Brüssel hat eine alarmierende Bilanz gezogen: Spanien hat bisher 80 Prozent der ihm zugewiesenen EU-Mittel aus dem NextGenerationEU-Programm nicht ausgegeben. Von den insgesamt 163 Milliarden Euro wurden bis dato lediglich knapp 32 Milliarden Euro abgerufen, was weniger als 20 Prozent der Gesamtsumme entspricht. Die Zeit drängt, denn Brüssel wird den Geldhahn bereits 2026 zudrehen.
Spanien ist mit 80 Milliarden Euro an nicht rückzahlbaren Mitteln der größte Empfänger innerhalb der EU und der zweitgrößte, wenn man Kredite zu günstigen Konditionen hinzurechnet, was die besagten 163 Milliarden Euro ergibt. Im Vergleich dazu hat Italien von seinen 194 Milliarden Euro bis 2024 bereits 64,4 Milliarden Euro (33 Prozent) in Anspruch genommen. Frankreich hat sogar einen Großteil seiner 40,3 Milliarden Euro (87 Prozent) ausgegeben und liegt damit weit vor Spanien, obwohl es deutlich weniger Mittel zur Verfügung hatte.

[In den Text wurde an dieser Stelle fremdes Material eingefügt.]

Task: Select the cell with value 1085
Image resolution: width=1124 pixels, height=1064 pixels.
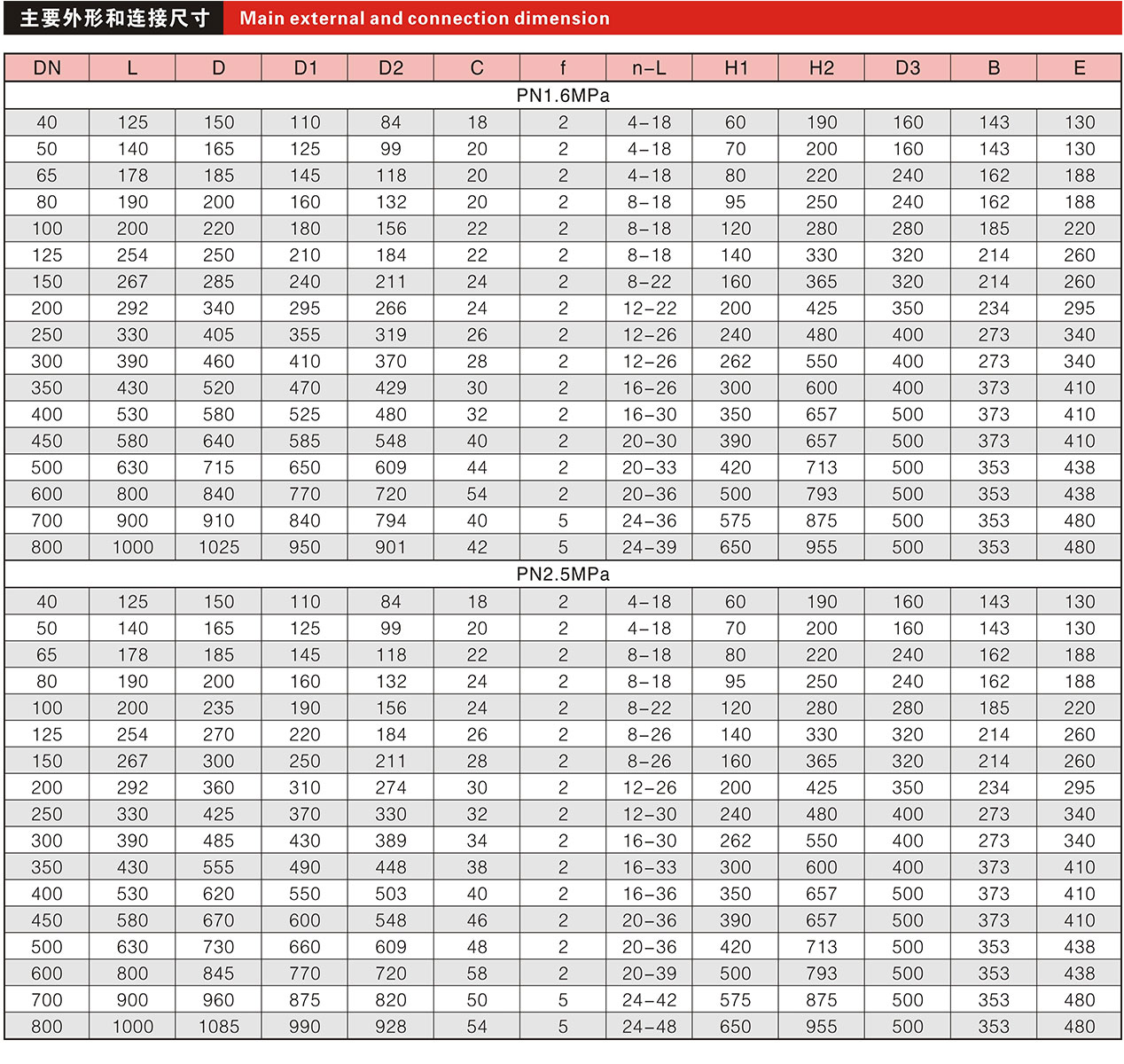Action: 219,1027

Die Verzögerung bei den Ausgaben und dem Mittelzufluss
Die Europäische Kommission hat detailliert aufgeschlüsselt, wie sich die Auszahlungen an Spanien in den letzten Jahren gestaltet haben: Im Jahr 2021 waren es 2,744 Milliarden Euro (0,2 % des BIP), 2022 stiegen sie auf 5,774 Milliarden Euro (0,4 % des BIP), 2023 auf 11,131 Milliarden Euro (0,7 % des BIP) und 2024 auf 12,122 Milliarden Euro (0,8 % des BIP). Diese Summen bilden die knapp 32 Milliarden Euro, die bisher tatsächlich abgeflossen sind.

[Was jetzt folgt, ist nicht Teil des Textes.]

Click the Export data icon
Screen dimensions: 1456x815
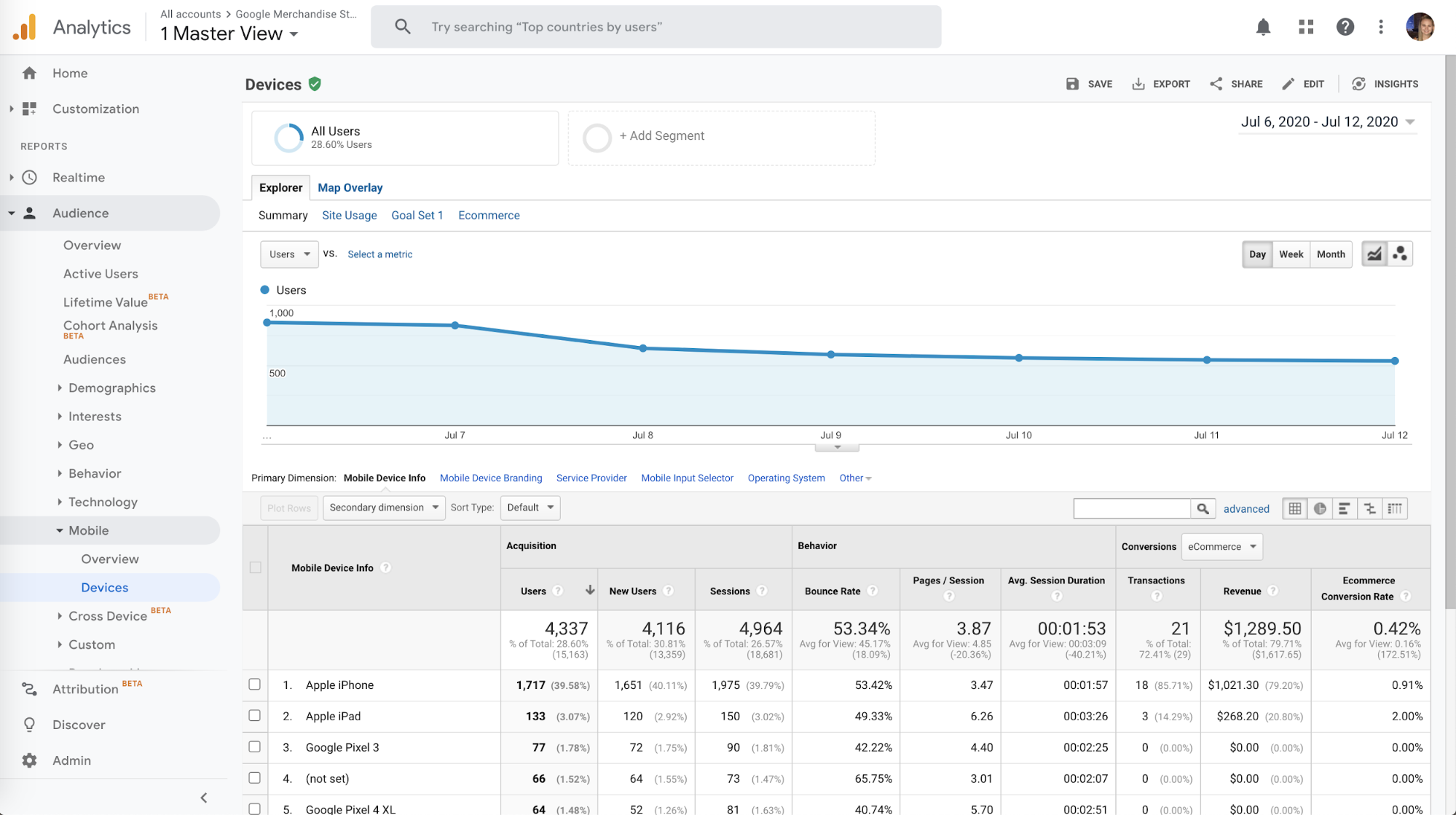click(x=1139, y=83)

Doch nicht nur die Ausgaben stagnieren, auch der Eingang der Gelder aus Brüssel ist schleppend. Von den zugesagten 163 Milliarden Euro hat Spanien erst 48,3 Milliarden Euro erhalten, was nur 30 Prozent der Gesamtsumme ausmacht. Seit fast einem Jahr hat Spanien keine weiteren EU-Mittel erhalten. Der Grund hierfür liegt in der zögerlichen Umsetzung der Reformen und Investitionen, die als Voraussetzungen für die Auszahlungen im Aufbauplan mit der Kommission vereinbart wurden. Während Italien bereits 63 Prozent, Frankreich 77 Prozent und Portugal 51 Prozent ihrer jeweiligen Mittel erhalten haben, hinkt Spanien deutlich hinterher.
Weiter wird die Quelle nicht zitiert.